* [Enunciado escrito 1]
Por favor, convierte todas las líneas de las filas en una lista JSON de cadenas, una cadena por línea y sin las líneas en blanco.

* [Fragmento seleccionado]
_ _ _ _
Esto de entender a un portugués o a un italiano, hablando sólo español es cierto en parte. Siempre que exista buena voluntad y muchos gestos se puede más o menos entender, pero hay algunas diferencias insalvables. 

Eso no ocurre entre un andaluz y un castellano en ningún caso. Lo que siempre me ha parecido es que para las personas que hablan con acento andaluz o de muchos lugares de hispanoamérica (no sé si todos) tiene que ser mucho más difícil escribir, porque la correspondencia que tenemos los castellanos entre lo que decimos y lo que escribimos ya no se da.

Por eso, esos chascarrillos que han aparecido en este hilo, escritos en "andaluz", aunque son exagerados, reflejan bastante bien cómo escribirían los andaluces si lo hiciesen sólo "de oído".


----------



## Maruja14

Fernando said:


> Sí, yo recuerdo cuando viví y trabajé én Málaga. Era horroroso. Todos los días con un traductor de andaluz-castellano, castellano-andaluz. No podía entender ningún texto porque el andaluz es taaaaaaaan diferente del castellano.
> 
> Existen multitud de diccionarios andaluz-castellano en las librerías porque la gente cruza Despeñaperros y de pronto se vuelve incapaz de entender nada de lo que le cuentan.
_ _ _ _
* [Extractos de datos]
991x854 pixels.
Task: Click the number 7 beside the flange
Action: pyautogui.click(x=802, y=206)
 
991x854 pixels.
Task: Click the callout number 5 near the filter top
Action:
_ _ _ _
* [Enunciado escrito 2]
Prolonga el fragmento sobre el habla andaluza a partir de su última frase.

* [Respuesta del ejercicio 1]
[
  "991x854 pixels.",
  "Task: Click the number 7 beside the flange",
  "Action: pyautogui.click(x=802, y=206)",
  "991x854 pixels.",
  "Task: Click the callout number 5 near the filter top",
  "Action:"
]

* [Respuesta del ejercicio 2]
> 
> Además es un idioma rico y variado, hablado igualito-igualito lo mismo en Almería que en Ayamonte. De hecho los malagueños no hacían más que repetirme: "Hablamos igual igual que en Sevilla".


 
Luego aparece Crisipo y se lía.  

Pero yo te digo a ti, paisano, que si dos gaditanos se empeñan en que no te enteres de lo que dicen, tú no te enteras.


----------



## Fernando

Por supuesto que no, pero (gracias a Dios) hablan dos pijos de Madrid o dos vallecanos y tampoco.

PD: Y si los dos gaditanos se empeñan en que me enteren, me entero. Si dos tíos de Gotemburgo se empeñan en que me entere no me entero.


----------



## Maruja14

Fernando said:


> Por supuesto que no, pero (gracias a Dios) hablan dos pijos de Madrid o dos vallecanos y tampoco.
> 
> PD: Y si los dos gaditanos se empeñan en que me enteren, me entero. Si dos tíos de Gotemburgo se empeñan en que me entere no me entero.


 
Vale, pero son casos distintos. El pijo y el vallecano porque usan su propia lengua, incomprensible por los demás mortales, no es una cuestión de acento. Los gaditanos usan las mismas palabras que tú, pero dichas con su acento propio. A cualquiera de ellos le entenderías si él quisiera.

Los de Gotemburgo ya es otra cosa. Si no hablan español y tú no hablas otra cosa, cualquier esfuerzo será en vano.


----------



## Jellby

Maruja14 said:


> Los gaditanos usan las mismas palabras que tú



No siempre, cada zona tiene su vocabulario más o menos particular.


----------



## Antpax

Jellby said:


> No siempre, cada zona tiene su vocabulario más o menos particular.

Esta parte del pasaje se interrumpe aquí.